The pay threshold, set at the median income for skilled jobs, will reduce the potential for migrants undercutting Kiwi workers’ pay, Mr Hope said.

"Employers have faced real difficulties in getting higher skilled workers and today’s changes will help get more focus on actively-sought skills.

"At the same time, proposed stand-down rules for lower-skilled migrants will reduce the potential for residence applications to be dominated by lower-skilled workers.

"There will always be a tension between the need for in-demand skills and the requirement for optimal access by Kiwis to the employment market.

"No immigration system is perfect, but the proposed changes should help get migrants who are better suited to our employment needs, while at the same time valuing the skill levels of New Zealand workers."

Mr Hope said the employment market was dynamic and constantly changing, and it was appropriate to refocus immigration settings on an ongoing basis.

"We are pleased to see that Government is keen to work with businesses on a system that responds to economic demand. It is important that immigration policy does not act as a bottleneck on job and economic growth."

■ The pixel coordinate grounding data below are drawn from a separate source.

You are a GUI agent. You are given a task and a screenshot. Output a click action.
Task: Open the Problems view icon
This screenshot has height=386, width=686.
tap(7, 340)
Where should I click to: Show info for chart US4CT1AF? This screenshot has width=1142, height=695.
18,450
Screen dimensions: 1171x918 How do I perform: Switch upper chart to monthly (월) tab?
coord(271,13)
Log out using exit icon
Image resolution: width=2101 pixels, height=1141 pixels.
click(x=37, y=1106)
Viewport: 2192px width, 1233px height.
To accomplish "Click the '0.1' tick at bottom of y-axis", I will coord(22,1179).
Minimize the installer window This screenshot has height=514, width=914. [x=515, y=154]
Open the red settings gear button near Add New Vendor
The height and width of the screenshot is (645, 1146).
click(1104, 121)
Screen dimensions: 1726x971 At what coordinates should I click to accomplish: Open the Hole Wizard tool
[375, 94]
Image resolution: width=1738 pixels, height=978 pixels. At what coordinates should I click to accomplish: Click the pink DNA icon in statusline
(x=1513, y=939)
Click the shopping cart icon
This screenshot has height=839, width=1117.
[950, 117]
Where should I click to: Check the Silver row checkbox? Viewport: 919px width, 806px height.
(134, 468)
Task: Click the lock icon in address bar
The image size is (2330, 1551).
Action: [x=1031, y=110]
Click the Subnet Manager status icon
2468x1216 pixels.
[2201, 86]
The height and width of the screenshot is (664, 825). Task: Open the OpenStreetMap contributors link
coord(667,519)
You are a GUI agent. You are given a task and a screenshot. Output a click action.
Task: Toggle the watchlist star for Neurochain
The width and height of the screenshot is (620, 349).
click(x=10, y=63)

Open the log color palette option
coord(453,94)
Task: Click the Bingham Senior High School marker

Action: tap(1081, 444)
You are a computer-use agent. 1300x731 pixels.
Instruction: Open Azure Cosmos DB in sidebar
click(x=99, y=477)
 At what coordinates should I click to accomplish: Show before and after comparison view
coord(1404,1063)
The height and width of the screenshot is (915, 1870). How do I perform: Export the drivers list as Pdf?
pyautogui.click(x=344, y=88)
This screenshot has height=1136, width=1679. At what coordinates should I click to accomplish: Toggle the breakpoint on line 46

Mr Hope said proposed changes announced today - including pay thresholds to determine the skill levels of Essential Skill work visas and stand-down rules for lower-skilled migrants, would also reduce the potential for migrants undercutting Kiwi workers’ pay.

He said the changes to ‘pathways to residence’ for migrant workers in the South Island announced today were also a useful response to particular labour needs in the south.

BusinessNZ will contribute to the public consultation on the proposed Essential Skills rules.